松苗あけみの少女まんが道

子供の保護者会的なアレで他愛のない世間話をしてたら
「私、ワクチン2回受けたんですけど、直後に高熱が出たんですよね。。あ、これ言っちゃいけないかも知れませんけど…」
このタイミングからして明らかに医者か看護師だろう。
ま~…なんとも言えねぇ。。

 

 

…ワクチンはともかく、
少女漫画を読んでるオッサンは少ない。


戦後のマンガ黎明期から、マンガは男向けと女向けに分かれていた。
そもそもマンガは子供が読むものなので、男の子向けと女の子向け。
少年ジャンプ、マガジン、サンデーなんかは少年向けだし、りぼん、なかよし、別冊マーガレットなんかは少女向け。
20歳以上の年齢層の高い雑誌も性別は分かれている。
ビックコミックスペリオール漫画ゴラクも男性向けだし、kissとかoffice youとかは女性向けである。

 

ただ、バブル期あたりから、女性も男性向けマンガを読むようになったような気がする。"鋼の錬金術師"とか。最近では女性が男性向け漫画を読むのは普通になってきた。

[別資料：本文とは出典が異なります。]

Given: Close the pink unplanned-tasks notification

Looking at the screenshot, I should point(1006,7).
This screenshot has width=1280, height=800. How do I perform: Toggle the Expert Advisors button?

"進撃の巨人"とか。

 

しかし、男性は女性向けマンガをほとんど読まない。
なのでこの話を理解してくれるかどーかは心もとないのだが…。

 

松苗あけみ松苗あけみ 少女まんが道

かつて"ぶ~け"という少女漫画雑誌があった。

かなり分厚い月刊誌で、前半が連載漫画、後半がコミック3巻分ぐらいはあろうかという他紙連載の総集編、という変わった構成だった。

 

そもそも女性は男性よりもマンガを読まない。
さらに、マンガを読むのは基本的に22歳以下が多い。つまり社会人になるとマンガを読まなくなる。
女性の場合は精神年齢が男性より高いので、女子高校生になるとマンガを読まない人も多くなる。

 

"ぶ~け"の読者像としては、マンガ好きの女子高校生向け。
少女漫画は好きだけど小中学生向けの話はちょっとキツイ人向け、みたいな位置づけであった。

 

その"ぶ~け"連載漫画でひときわ異彩を放っていたマンガが
松苗あけみ「純情クレイジー・フルーツ」(純クレ)であった。

 

この純クレの主人公が一重瞼の三白眼というのも異彩であるが、話の内容は多少エキセントリックな女子高校生の日常+トタバタ・ギャグという感じである。
当時、一般的に少女漫画でギャグ要素は少なかった。恋愛ネタは必須であるが、この純クレにおいて恋愛よりも友情+マウントの取り合い+日常あるあるネタ、という感じであった。
今では珍しくはないだろうが、当時はかなり斬新で、大ヒットしたマンガである。

 

その純クレの作者、松苗あけみが漫画家デビューしてから純クレを連載するまで…30年以上前からの物語である。

 

主に登場する実在の漫画家は一条ゆかり内田善美
一条ゆかりは言わずと知れた超一流の大御所。"有閑俱楽部"をはじめ多作かつどれも面白い。一方、内田善美は知る人ぞ知る伝説の漫画家。俺は「草迷宮・草空間」で衝撃を受けたが、作品数も少ないし今では全て入手困難である。

 

松苗あけみ一条ゆかり内田善美を知っている人は読む義務がある…!
最後、"ぶ~け"の作家が松苗あけみから吉野朔美にバトンタッチするのも感慨深い。